I've tried to show that $\mathbb N$ is an infinite set.

Proof. By contradiction: assume that exists a bijeciton $f$ from $\mathbb N$ to $I_n = \{1, \dots, n-1\}$. We know that $f{\restriction_{I_n}}$ is injective and its image is a proper subset of $I_n$. From here, we can show that, by restricting the codomain of $f{\restriction_{I_n}}$ to $f{\restriction_{I_n}}(I_n)$, we obtain a bijection from a proper subset of $I_n$, that is, $f{\restriction_{I_n}}(I_n)$, to $I_n$ itself. But this is a contradiction. $\square$

Is it a correct proof?

EDIT: I'm using Peano's definition for $\mathbb N$, where $I_n$ is the set $\{0, S(0), \dots, S^{n-1}(0)\}$. For infinite set, I mean a set for which there is no bijection between it and any $I_n$, $n \in \mathbb N$.

Answer 1

Yes. Your proof is correct.

Indeed, if $f\colon\Bbb N\to\{0,\ldots,n-1\}$ is injective, then restricting the function to $\{0,\ldots,n\}$ would be an injection from a finite set into a proper subset, which is a contradiction to the pigeonhole principle.

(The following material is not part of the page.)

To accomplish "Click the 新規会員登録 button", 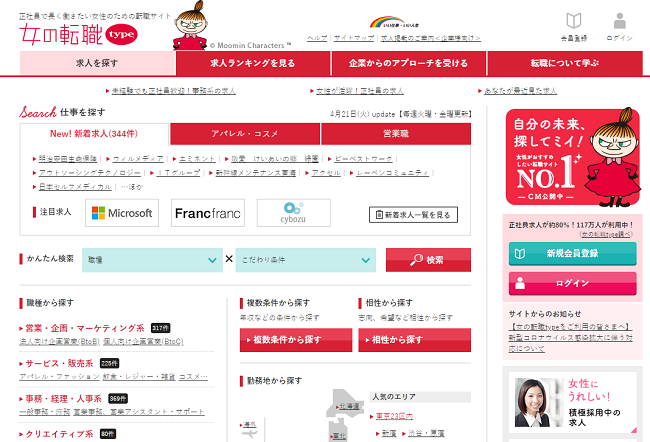I will click(x=571, y=254).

One can argue in several other ways, e.g. using Peano axioms, or other axioms from which you can obtain (in a second-order) the natural numbers in a relatively natural way. These ways lend themselves to slightly different proofs. But your suggested proof is correct, and is a fairly standard proof in elementary set theory courses.

Answer 2

Why not proceed by contradiction by Peano's axioms assuming that $\mathbb N$ is finite and thus it should have a maximum $M$?

Answer 3

I once learned that a set is infinite iff there exists an injection into a proper subset of itself, and this is pretty trivial for N. A mapping like n->(n+n) does what one wants, depending of course on what you know about N.

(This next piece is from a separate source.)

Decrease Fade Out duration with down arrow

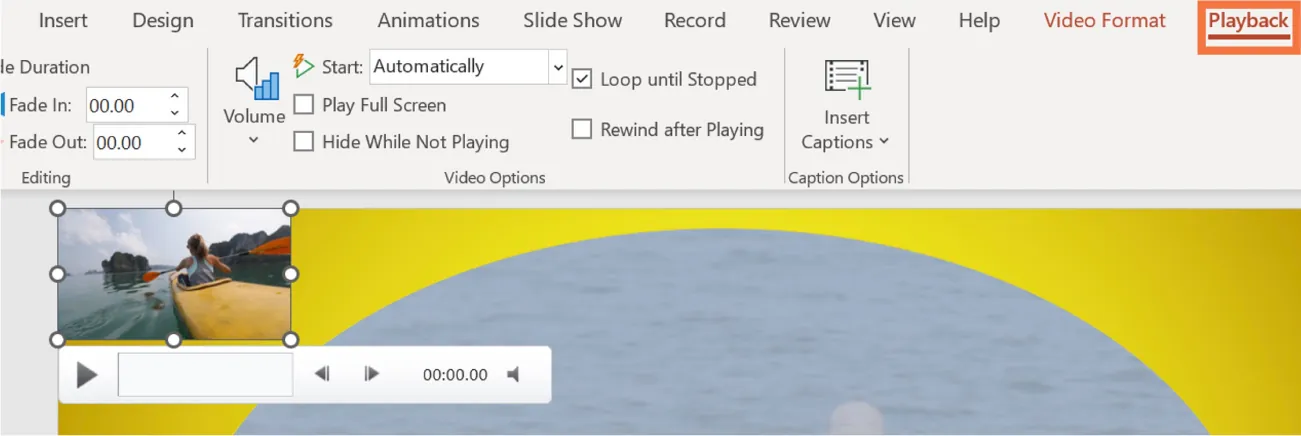click(x=181, y=150)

With less knowledge: $f|I_n$ is injective (as restriction of bijective mapping), which means we have an injective mapping $f|I_n: I_n -> I_n$. Our friend $I_n$ is finite, hence the mapping is actually bijective. Which is already the contradiction, n+1 would have to be mapped to something in $I_n$ violating the injectivity of $f$.

Answer 4

Suppose $\Bbb N $ has cardinal $n $, then $$\begin {align}\Bbb N &= \{0,S (0),... ,S^{n-1} (0)\}\\ &:= \{0,1,...,n-1\}\end{align}$$ Since $S(n-1) \in \Bbb N$, $\exists 0 <i \leq n-1$ such that $S(n-1) = i $ and so $n-1=i-1$, contradicting that $\Bbb N $ has cardinal $n $.